Personal information
- Born: June 28, 1991 (age 35) Yazoo City, Mississippi, U.S.
- Listed height: 6 ft 4 in (1.93 m)
- Listed weight: 295 lb (134 kg)

Career information
- High school: Yazoo County (Yazoo County, Mississippi)
- College: Mississippi State
- NFL draft: 2015: undrafted

Career history
- New Orleans Saints (2015); San Diego / Los Angeles Chargers (2016–2017); Jacksonville Jaguars (2018);
- Stats at Pro Football Reference

= Kaleb Eulls =

American football player (born 1991)

Kaleb Lashun Eulls (born June 28, 1991) is an American former football defensive tackle. He played college football at Mississippi State

Eulls attended Yazoo County High School in Mississippi, where he was rated a four-star recruit as a defensive end. He also played quarterback. While in high school, Eulls was lauded as a national hero for disarming a student who brought a gun onto a school bus.

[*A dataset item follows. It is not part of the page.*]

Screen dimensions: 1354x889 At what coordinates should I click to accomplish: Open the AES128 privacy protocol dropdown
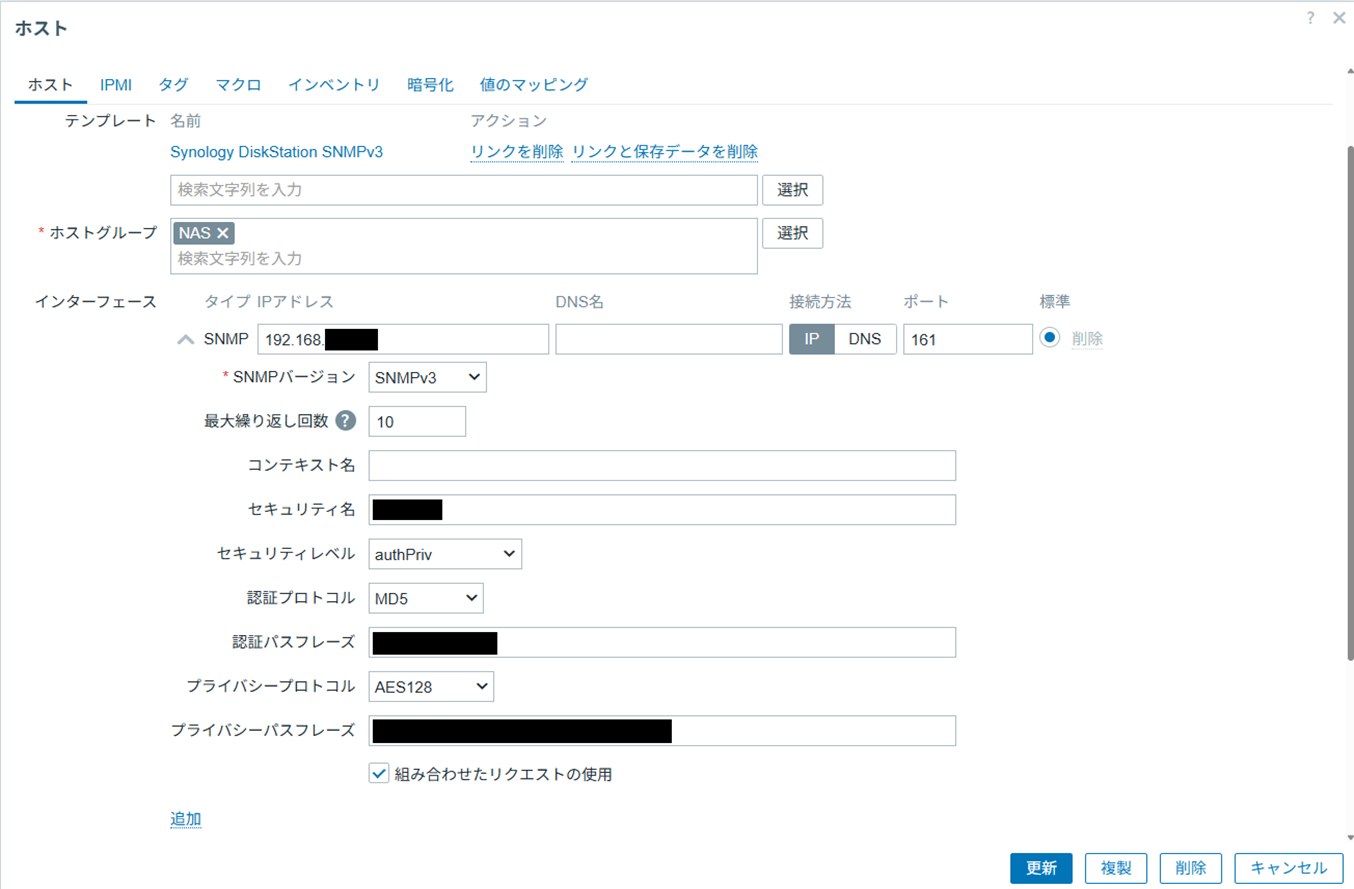point(431,686)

Eulls played college football for Mississippi State, where he started all 52 games he played in 2011, 2012, 2013, and 2014, usually at defensive tackle. Eulls was named to the SEC-All Freshman team in 2011.

==Professional career==
===New Orleans Saints===
Eulls signed with the New Orleans Saints as an undrafted free agent in 2015. He played defensive tackle in 2015 and converted to offensive lineman in the 2016 offseason with the Saints. He was released by the Saints on August 29, 2016.

===San Diego / Los Angeles Chargers===
On September 4, 2016, Eulls was signed to the San Diego Chargers' practice squad. He was released on October 4, 2016. He was re-signed to the practice squad on November 21, 2016. He was promoted to the active roster on December 14, 2016.

On September 2, 2017, Eulls was waived/injured by the Chargers and placed on injured reserve.

===Jacksonville Jaguars===
On July 30, 2018, Eulls signed with the Jacksonville Jaguars. He was waived/injured on August 3, 2018, and was placed on injured reserve. He was released on November 13, 2018.